To install numpy on Multyvac, use a Layer.

>>> multyvac.layer.create('numpy')
>>> layer = multyvac.layer.get('numpy')
>>> modify_job = layer.modify()
>>> modify_job.open_ssh_console()

multyvac@c:~$ sudo apt-get install numpy
Reading package lists... Done
Building dependency tree
Reading state information... Done
The following NEW packages will be installed:
  binutils cpp cpp-4.6 gcc gcc-4.6 libblas3gf libc-dev-bin libc6-dev libgfortran3 libgmp10 libgomp1 liblapack3gf libmpc2 libmpfr4 libquadmath0 linux-libc-dev manpages manpages-dev python-numpy
0 upgraded, 19 newly installed, 0 to remove and 0 not upgraded.
Need to get 28.8 MB of archives.
After this operation, 75.6 MB of additional disk space will be used.
Do you want to continue [Y/n]? Y
...
$ exit

>>> modify_job.snapshot()

Now that we’ve snapshot-ed a new layer, we can run numpy.add as long as we specify the layer:

>>> jid = multyvac.submit(numpy.add, 1, 2, _layer='numpy')
>>> job = multyvac.get(jid)
>>> job.get_result()
3

To see what else you can do, please consult the Layer API.

Volumes: Data Storage

If you want your job to be able to access data on the filesystem, you’ll want to use a Volume. Volumes are folders that can be mounted at any path in the Multyvac filesystem.

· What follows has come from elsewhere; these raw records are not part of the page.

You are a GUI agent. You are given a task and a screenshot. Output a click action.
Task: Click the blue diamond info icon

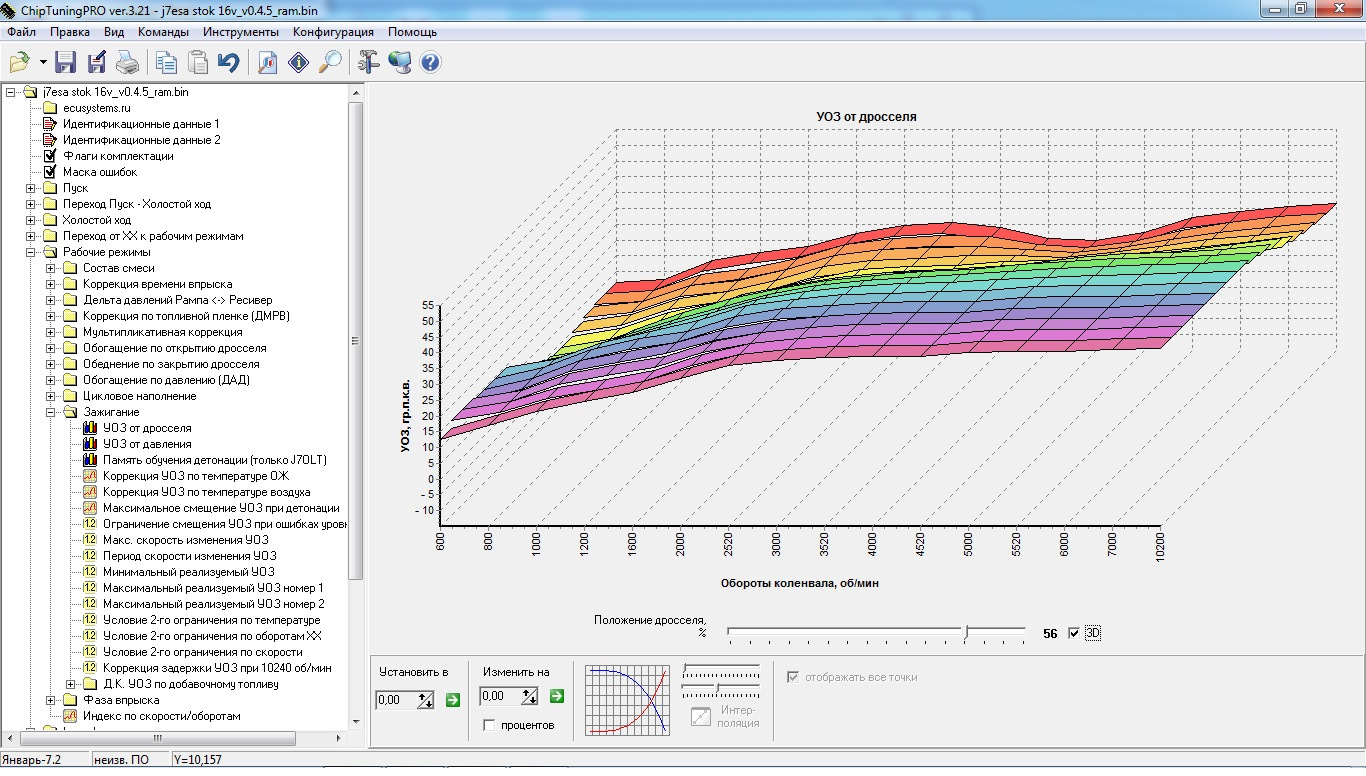tap(298, 63)

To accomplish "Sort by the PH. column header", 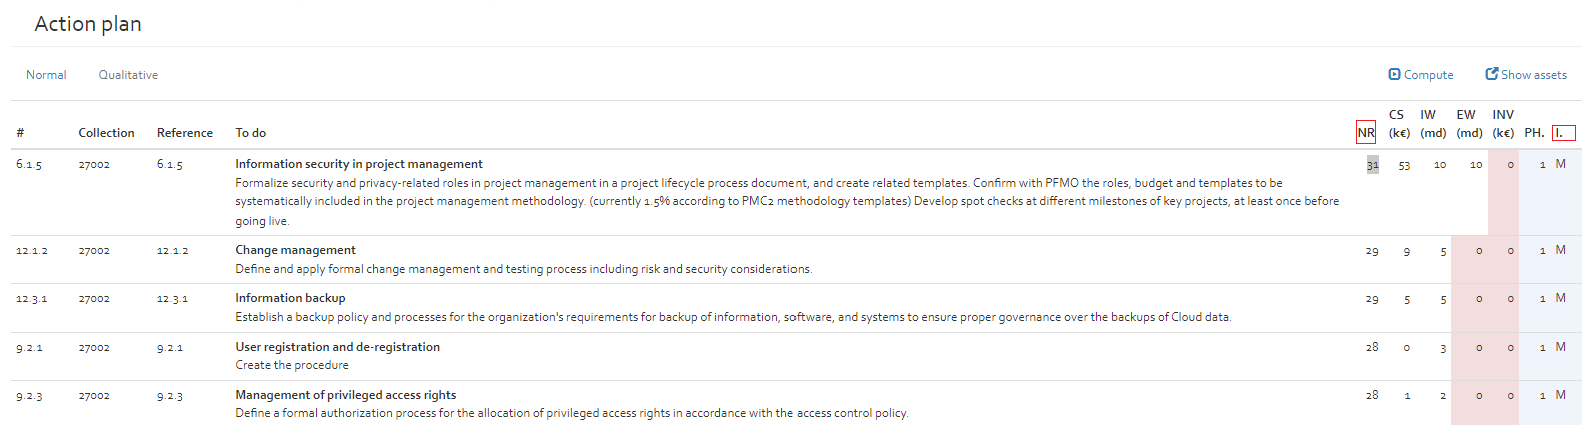I will 1534,132.
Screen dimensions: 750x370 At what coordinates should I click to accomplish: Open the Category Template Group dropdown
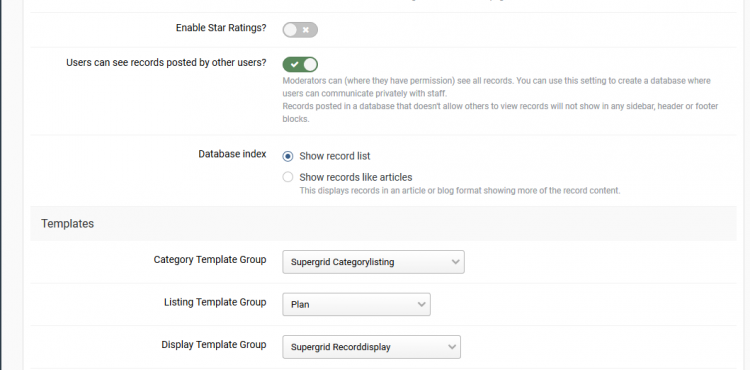[x=373, y=262]

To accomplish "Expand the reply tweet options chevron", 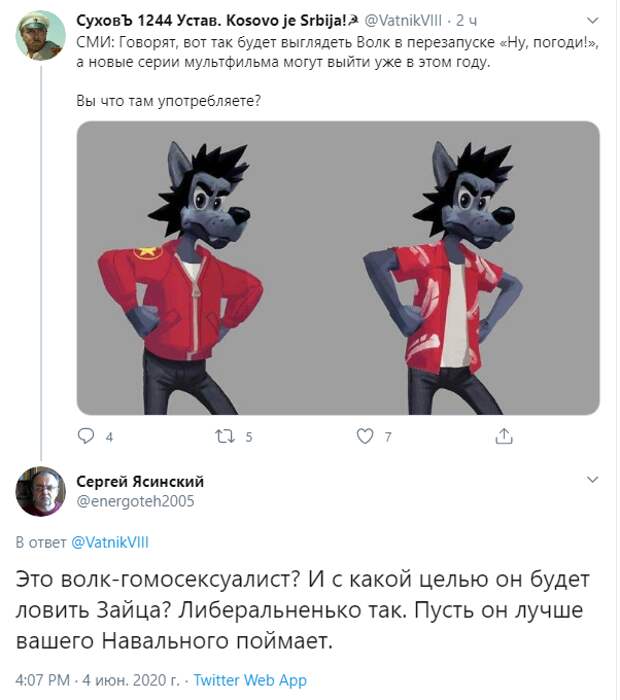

Here we’ll create a volume called dataset and mount it at /data.

>>> multyvac.volume.create('dataset', '/data')

Now let’s put some data (hello, world) in the volume in a file called msg.

>>> vol = multyvac.volume.get('dataset')
>>> vol.put_contents('hello, world', 'msg')

We can now run a job that can read this file:

>>> def dump_file()
...     return open('/data/msg').read()
>>> jid = multyvac.submit(dump_file)
>>> job = multyvac.get(jid)
>>> job.get_result()
JobError: Traceback (most recent call last):
  File "/usr/lib/python2.7/runpy.py", line 162, in _run_module_as_main
    "__main__", fname, loader, pkg_name)
  File "/usr/lib/python2.7/runpy.py", line 72, in _run_code
    exec code in run_globals
  File "/usr/local/lib/python2.7/dist-packages/multyvacinit/pybootstrap.py", line 10, in <module>
    res = f(*args, **kwargs)
  File "<ipython-input-4-c3c19ef9b651>", line 2, in dump_file
IOError: [Errno 2] No such file or directory: '/data/msg'

We got this error because we didn’t specify that the job should use the volume. Let’s try again:

>>> jid = multyvac.submit(dump_file, _vol='dataset')
>>> job = multyvac.get(jid)
>>> job.get_result()
'hello, world'

Working with your Local Filesystem

Volumes give you the ability to synchronize a local path with Multyvac. We say “synchronize” because if you synchronize a path multiple times, our client will only send up what has changed.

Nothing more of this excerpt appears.